Photon-photon dispersion of TeV gamma rays and its role for photon-ALP conversion
Alexandra Dobrynina, Alexander Kartavtsev, Georg Raffelt

TL;DR
This paper investigates how photon-photon dispersion affects TeV gamma-ray propagation, especially in the context of photon-ALP conversion, highlighting the dominance of background photons and the potential impact on astrophysical observations.
Contribution
It provides a detailed calculation of the photon dispersion effect at TeV energies, emphasizing the role of background photon fields and their influence on photon-ALP oscillations.
Findings
Background photons dominate photon dispersion below pair-production threshold.
Cosmic microwave background imparts an effective photon mass at TeV energies.
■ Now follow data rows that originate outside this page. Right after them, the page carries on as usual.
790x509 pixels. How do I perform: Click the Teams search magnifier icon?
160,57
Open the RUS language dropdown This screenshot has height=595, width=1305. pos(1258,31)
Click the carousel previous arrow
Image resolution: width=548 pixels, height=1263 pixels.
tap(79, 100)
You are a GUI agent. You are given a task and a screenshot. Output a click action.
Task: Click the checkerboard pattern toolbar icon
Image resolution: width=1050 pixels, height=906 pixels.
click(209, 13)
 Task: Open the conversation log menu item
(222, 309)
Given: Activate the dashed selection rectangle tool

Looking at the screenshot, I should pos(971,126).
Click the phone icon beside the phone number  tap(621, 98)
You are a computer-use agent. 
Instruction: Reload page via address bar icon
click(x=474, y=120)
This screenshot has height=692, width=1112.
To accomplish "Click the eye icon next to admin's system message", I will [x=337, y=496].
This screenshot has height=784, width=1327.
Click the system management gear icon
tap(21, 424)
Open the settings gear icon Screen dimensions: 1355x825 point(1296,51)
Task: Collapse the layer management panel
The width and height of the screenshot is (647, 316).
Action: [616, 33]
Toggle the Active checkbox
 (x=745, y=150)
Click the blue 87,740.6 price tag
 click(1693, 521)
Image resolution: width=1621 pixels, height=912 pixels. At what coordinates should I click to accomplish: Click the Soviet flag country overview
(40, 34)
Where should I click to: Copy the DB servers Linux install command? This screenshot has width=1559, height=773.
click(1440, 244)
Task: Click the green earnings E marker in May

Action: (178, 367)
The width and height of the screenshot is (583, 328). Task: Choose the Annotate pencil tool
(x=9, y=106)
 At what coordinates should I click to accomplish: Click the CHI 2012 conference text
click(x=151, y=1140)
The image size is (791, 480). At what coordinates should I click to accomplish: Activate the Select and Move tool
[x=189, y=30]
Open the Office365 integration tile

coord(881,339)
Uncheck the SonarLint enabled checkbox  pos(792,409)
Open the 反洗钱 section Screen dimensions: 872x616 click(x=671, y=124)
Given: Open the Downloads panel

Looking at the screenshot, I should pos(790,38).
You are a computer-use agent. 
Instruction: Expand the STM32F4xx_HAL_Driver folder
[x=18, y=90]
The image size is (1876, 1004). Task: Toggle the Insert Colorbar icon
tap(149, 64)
Photon-photon dispersion effects are generally small but can be significant in specific scenarios.
Abstract
The propagation of TeV gamma rays can be strongly modified by B-field induced conversion to axionlike particles (ALPs). We show that, at such high energies, photon dispersion is dominated by background photons - the only example where photon-photon dispersion is of practical relevance. We determine the refractive index for all energies and find that, for fixed energy density, background photons below the pair-production threshold dominate. The cosmic microwave background alone provides an "effective photon mass" of (m_gamma)^2 = -(1.01 neV * E/TeV)^2 for E < 1000 TeV. The extragalactic background light is subdominant, but local radiation fields in the galaxy or the source regions provide significant contributions. Photon-photon dispersion is small enough to leave typical scenarios of photon-ALP oscillations unscathed, but big enough to worry about it case by case.